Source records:
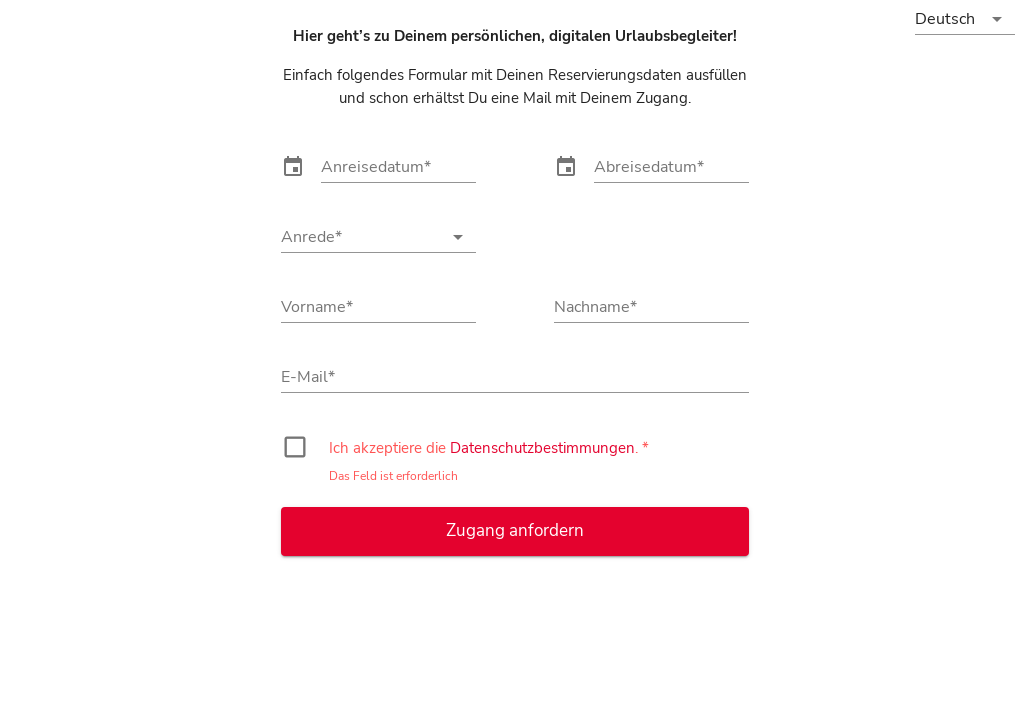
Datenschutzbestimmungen (542, 447)
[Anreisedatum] (398, 167)
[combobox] (378, 239)
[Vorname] (378, 307)
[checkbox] (293, 449)
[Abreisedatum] (671, 167)
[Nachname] (651, 307)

(What the task requires): Please update the items above by changing "checkbox" to "tick box" and keeping everything else the same. Leave the pictures out of your answer.

(Output of the task):
Datenschutzbestimmungen (542, 447)
[Anreisedatum] (398, 167)
[combobox] (378, 239)
[Vorname] (378, 307)
[tick box] (293, 449)
[Abreisedatum] (671, 167)
[Nachname] (651, 307)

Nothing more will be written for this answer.